REQUESTS >>
a. Decide whether each statement below agrees with the article on the draft 20th Amendment, answering yes or no and quoting the exact words of the article that settle it. (i) The committee appointed by the Prime Minister was to submit its report by September 15. (ii) The Cabinet raised objections before clearing the draft 20A. (iii) Mahinda Rajapaksa openly objected to the draft 20A.
b. From the article on the draft 20th Amendment, extract the passage that starts at the words "The draft 20A also" and stops after the words "offices of state.", copying it word for word.

EXCERPT >>
Opposition from within
The many reasons behind SLPP’s decision to revisit the draft 20th Amendment
By P. K. Balachandran
COLOMBO – The ruling Sri Lanka Podujana Peramuna’s (SLPP) decision to revisit the draft 20th Amendment (20A) to the Constitution follows multiple dissensions over it both within the party and its alliance. Although the draft 20A was cleared by the Cabinet without objections and was even published in the gazette, the moment it came to the public domain, it ran into very rough weather inside the SLPP, the SLPP-lead alliance, the Opposition and the media.
This resulted in Prime Minister Mahinda Rajapaksa appointing a committee to go into the controversial issues and submit a report to him by September 15.
President Gotabaya Rajapaksa would have been surprised when the Sinhala nationalist theoretician and Mahinda Rajapaksa acolyte, Dr. Gunadasa Amarasekere, and a Sinhala nationalist lawyer, Manohara de Silva, protested against some of the provisions of the draft 20A. Left with no option, Gotabaya was compelled to tell them he would issue an alternative draft.
There is yet no clarity about what the Sinhala nationalist lobby exactly wants, but many suspect it fears the lifting of the ban on dual citizens standing for elections could lead to the infiltration of the pro-West Sinhala Diaspora and the pro-Tamil separatist Tamil Diaspora. Some like National Freedom Front leader Wimal Weerawansa, who are said to be against SLPP honcho and dual citizen Basil Rajapaksa, do not want him to be in Parliament again. The last time he was in, he took up the Economic Affairs portfolio and became Sri Lanka’s Economic Tsar, second only to the then president Mahinda Rajapaksa in power.
The general complaint against the draft 20A appears to be that it was prepared in a non-transparent and hurried manner by a set of lawyers close to President Gotabaya and associated with his organization ‘Viyathmaga’, which is a collection of non-political intellectuals and professionals. These non-political intellectuals generally have a dim view of politicians and consider politics, elections and parliaments full of the hoi polloi as a hindrance to good governance, justice, efficiency and national progress.
The draft 20A also represents the notion that the Executive Presidency should be an all-powerful office without any effective checks and balances, all for the sake of efficiency. It nullifies Parliament as a checking mechanism and envisages it only as a needed to pass laws and money bills. The Prime Minister and the Cabinet (all members of Parliament) will only be implementing agencies with little or no role in policy making or in appointments to key offices of state.
According to some MPs, this is not at all liked even by members of the ruling SLPP as they would be rendered powerless if all powers are given to the Executive President. The situation will be even more difficult for them if the President is a recluse, not easily accessible.
It is also said that Prime Minister Mahinda Rajapaksa is aggrieved, though he has not openly objected to the draft 20A. Perhaps his silence was meant to test the political waters or let the polity speak for itself. However, the moment he found that the 20A, in its present, form had created resentment, even in the SLPP’s own ranks, he set in motion a corrective mechanism and set up a committee to go into the issue.

RAW DATA >>
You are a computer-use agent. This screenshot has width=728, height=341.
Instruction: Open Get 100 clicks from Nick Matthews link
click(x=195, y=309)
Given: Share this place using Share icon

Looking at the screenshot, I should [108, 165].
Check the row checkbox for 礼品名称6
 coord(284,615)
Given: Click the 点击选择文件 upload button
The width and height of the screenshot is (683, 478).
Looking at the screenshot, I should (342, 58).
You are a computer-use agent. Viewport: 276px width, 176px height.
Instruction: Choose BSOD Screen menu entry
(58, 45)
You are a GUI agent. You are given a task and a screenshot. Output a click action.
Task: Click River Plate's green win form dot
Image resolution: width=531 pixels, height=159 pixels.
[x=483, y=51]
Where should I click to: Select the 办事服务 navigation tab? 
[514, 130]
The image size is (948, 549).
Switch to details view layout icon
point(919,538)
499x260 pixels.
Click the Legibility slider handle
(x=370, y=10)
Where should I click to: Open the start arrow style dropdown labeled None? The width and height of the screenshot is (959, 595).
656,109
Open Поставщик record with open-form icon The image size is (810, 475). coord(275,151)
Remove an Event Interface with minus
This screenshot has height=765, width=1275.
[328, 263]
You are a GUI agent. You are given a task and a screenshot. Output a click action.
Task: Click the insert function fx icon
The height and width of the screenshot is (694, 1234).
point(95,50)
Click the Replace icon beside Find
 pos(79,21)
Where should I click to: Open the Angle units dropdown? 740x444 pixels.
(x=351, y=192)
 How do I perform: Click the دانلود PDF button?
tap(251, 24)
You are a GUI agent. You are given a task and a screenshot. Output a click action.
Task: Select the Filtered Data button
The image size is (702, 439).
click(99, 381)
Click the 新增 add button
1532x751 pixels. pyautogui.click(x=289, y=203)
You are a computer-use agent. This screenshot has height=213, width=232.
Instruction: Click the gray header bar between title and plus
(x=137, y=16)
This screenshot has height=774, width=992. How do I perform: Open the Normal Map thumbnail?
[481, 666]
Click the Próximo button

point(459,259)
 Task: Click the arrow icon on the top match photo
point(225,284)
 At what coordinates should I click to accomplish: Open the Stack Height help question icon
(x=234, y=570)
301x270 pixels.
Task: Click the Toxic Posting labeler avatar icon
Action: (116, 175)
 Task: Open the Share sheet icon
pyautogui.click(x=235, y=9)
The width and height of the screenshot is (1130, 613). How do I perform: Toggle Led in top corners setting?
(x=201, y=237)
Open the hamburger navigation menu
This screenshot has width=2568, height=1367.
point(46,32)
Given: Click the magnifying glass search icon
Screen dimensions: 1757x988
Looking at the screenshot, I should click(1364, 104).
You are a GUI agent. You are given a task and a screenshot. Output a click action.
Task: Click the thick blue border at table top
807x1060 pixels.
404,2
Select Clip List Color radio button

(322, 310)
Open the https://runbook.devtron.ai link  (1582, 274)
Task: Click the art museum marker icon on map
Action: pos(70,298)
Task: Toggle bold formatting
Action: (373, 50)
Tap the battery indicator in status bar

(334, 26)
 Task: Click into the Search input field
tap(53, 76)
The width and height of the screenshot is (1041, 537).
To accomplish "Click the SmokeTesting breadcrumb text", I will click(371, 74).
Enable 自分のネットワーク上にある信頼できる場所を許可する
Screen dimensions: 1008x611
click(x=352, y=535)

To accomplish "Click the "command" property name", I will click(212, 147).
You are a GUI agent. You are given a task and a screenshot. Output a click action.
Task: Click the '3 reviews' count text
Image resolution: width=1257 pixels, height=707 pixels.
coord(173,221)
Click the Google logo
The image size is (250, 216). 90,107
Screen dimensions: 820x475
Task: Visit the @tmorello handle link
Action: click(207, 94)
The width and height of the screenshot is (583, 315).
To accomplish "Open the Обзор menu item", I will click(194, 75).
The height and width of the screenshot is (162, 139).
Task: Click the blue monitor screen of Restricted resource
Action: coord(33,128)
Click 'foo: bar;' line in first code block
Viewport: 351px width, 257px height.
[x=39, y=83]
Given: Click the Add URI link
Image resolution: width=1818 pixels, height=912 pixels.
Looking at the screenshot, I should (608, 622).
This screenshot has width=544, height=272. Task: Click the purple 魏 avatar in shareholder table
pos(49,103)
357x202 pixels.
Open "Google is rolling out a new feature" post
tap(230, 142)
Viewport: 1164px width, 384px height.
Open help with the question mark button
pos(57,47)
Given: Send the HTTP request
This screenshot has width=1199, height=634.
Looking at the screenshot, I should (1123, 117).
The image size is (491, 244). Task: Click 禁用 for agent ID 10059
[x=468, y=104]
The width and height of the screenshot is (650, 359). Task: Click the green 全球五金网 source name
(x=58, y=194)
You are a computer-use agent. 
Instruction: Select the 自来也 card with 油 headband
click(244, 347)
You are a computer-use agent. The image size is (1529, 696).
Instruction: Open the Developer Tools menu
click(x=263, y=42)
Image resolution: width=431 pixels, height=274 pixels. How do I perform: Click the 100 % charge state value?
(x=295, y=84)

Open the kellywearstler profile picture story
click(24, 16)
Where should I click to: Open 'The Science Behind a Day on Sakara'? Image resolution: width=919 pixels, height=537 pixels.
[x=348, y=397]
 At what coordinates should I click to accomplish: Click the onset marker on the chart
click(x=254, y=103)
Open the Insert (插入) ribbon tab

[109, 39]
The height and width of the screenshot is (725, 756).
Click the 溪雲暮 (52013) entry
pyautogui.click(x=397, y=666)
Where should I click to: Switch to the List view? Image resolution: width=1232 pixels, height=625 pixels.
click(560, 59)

EXPECTED ANSWERS >>
a.
(i) Yes: "submit a report to him by September 15."
(ii) No: "the draft 20A was cleared by the Cabinet without objections"
(iii) No: "though he has not openly objected to the draft 20A."

b.
The draft 20A also represents the notion that the Executive Presidency should be an all-powerful office without any effective checks and balances, all for the sake of efficiency. It nullifies Parliament as a checking mechanism and envisages it only as a needed to pass laws and money bills. The Prime Minister and the Cabinet (all members of Parliament) will only be implementing agencies with little or no role in policy making or in appointments to key offices of state.